§ **What to produce**: For the records below, copy exactly the span that begins at the line containing "Click the ウェブサイトとモバイルアプリの登録 step circle" and stops after the line containing "Screen dimensions: 1423x558", minus any pictures.

§ **Records**:
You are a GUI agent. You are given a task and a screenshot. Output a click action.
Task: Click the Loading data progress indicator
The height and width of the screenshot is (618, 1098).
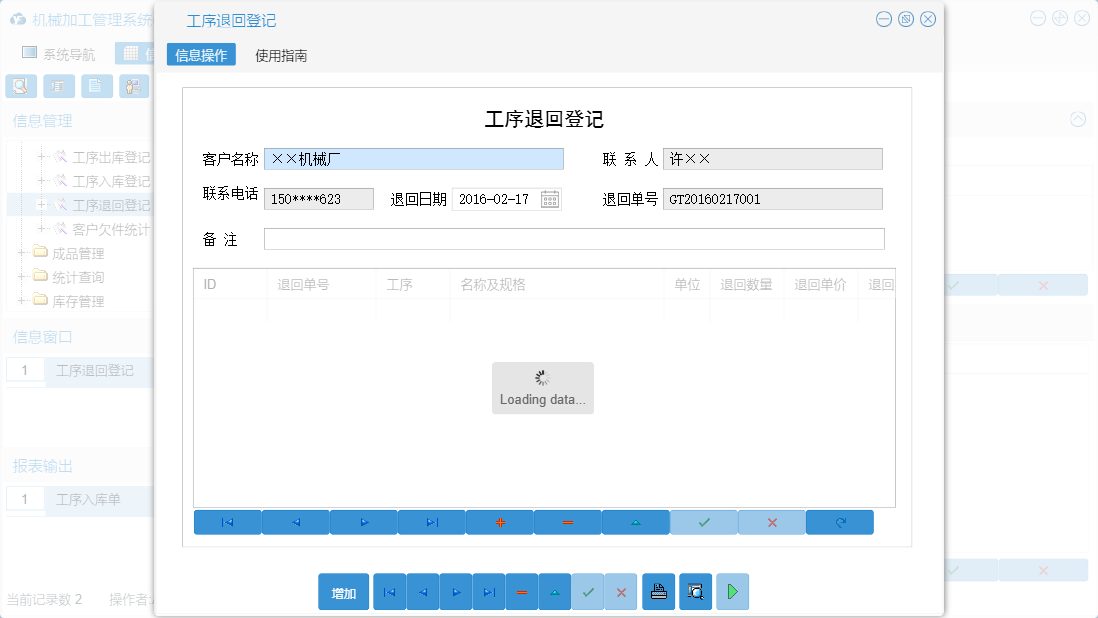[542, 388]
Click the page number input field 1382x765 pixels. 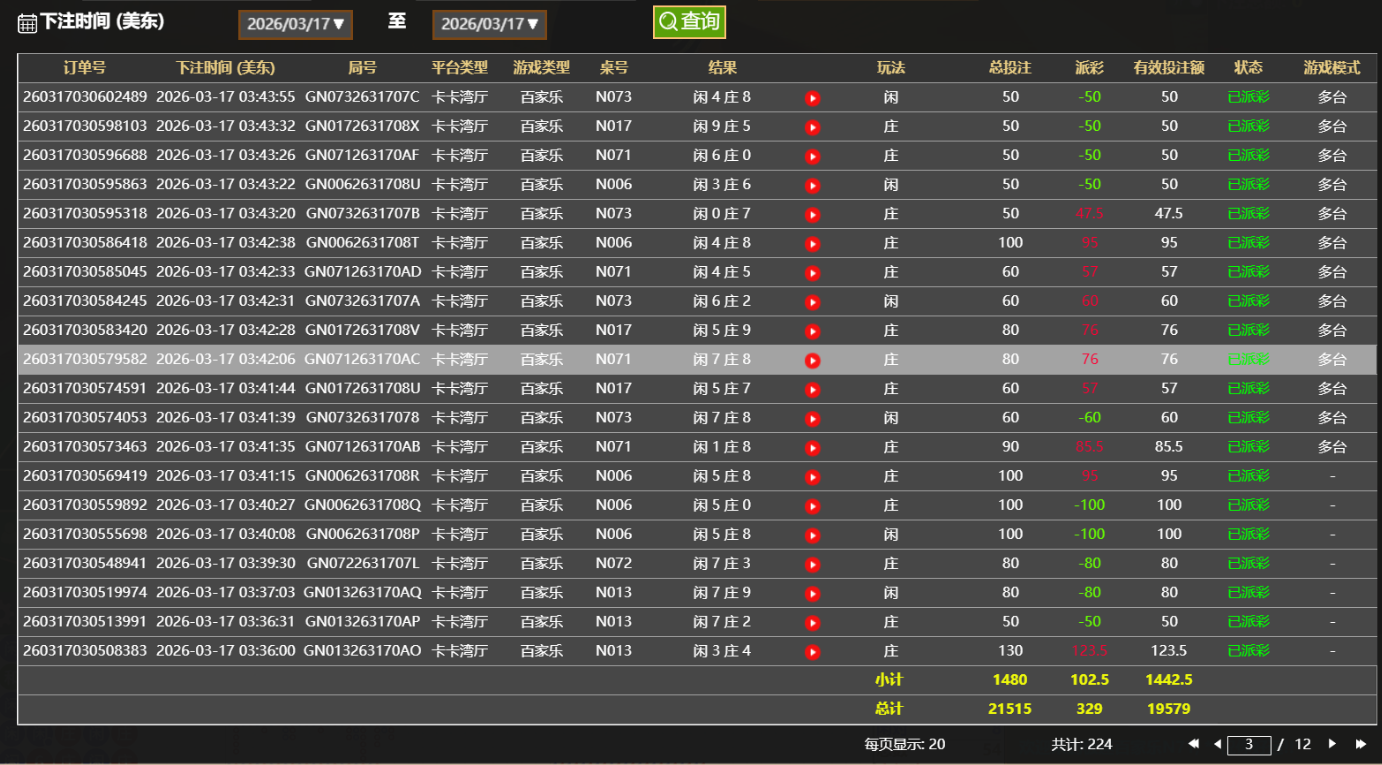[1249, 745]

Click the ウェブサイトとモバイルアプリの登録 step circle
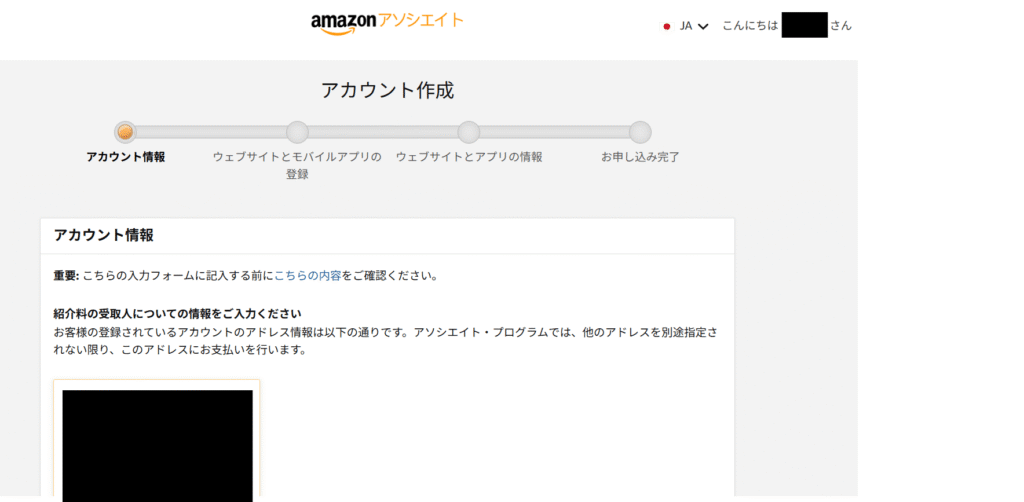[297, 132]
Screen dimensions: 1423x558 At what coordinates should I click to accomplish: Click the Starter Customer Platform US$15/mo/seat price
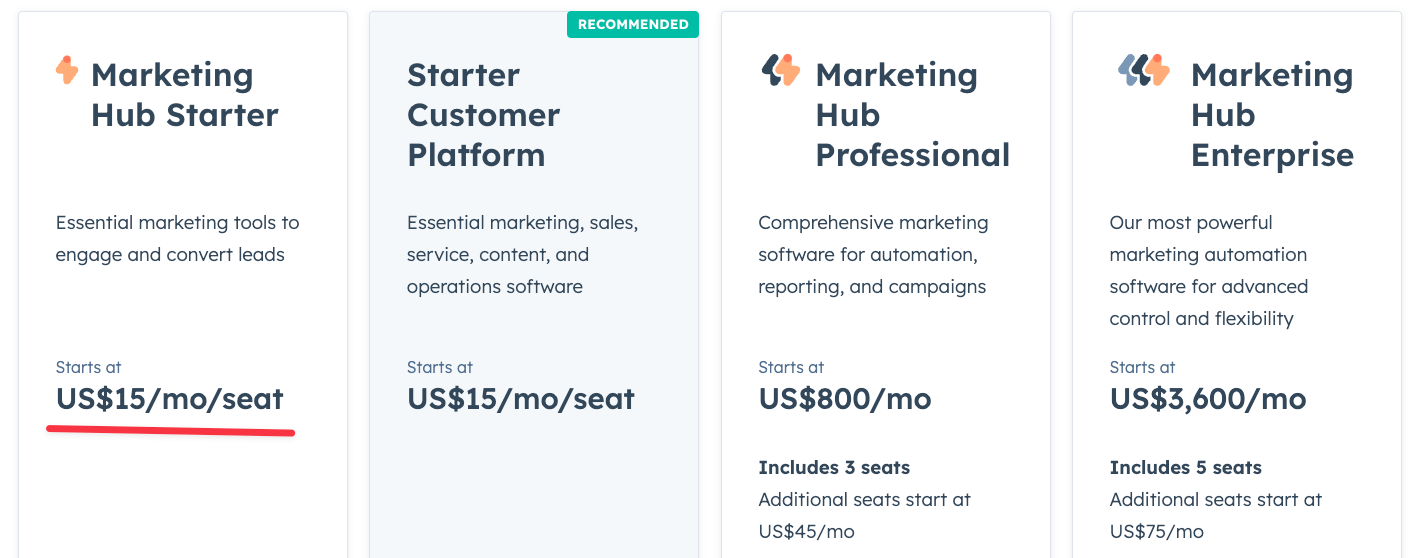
* * *
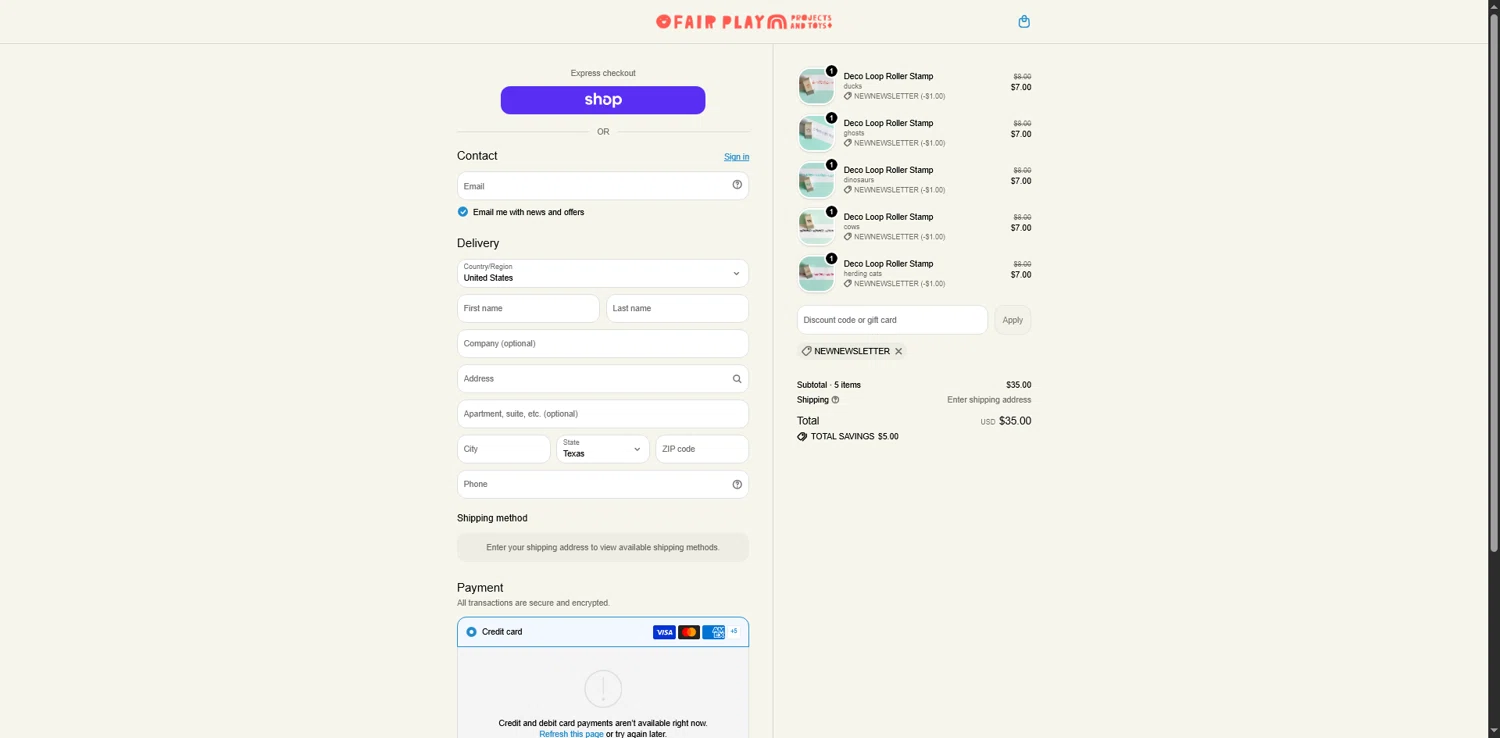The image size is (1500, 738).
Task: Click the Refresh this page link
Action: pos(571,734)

§ **Response**:
Click the ウェブサイトとモバイルアプリの登録 step circle
[297, 132]
Screen dimensions: 1423x558 At what coordinates should I click to accomplish: Click the Starter Customer Platform US$15/mo/seat price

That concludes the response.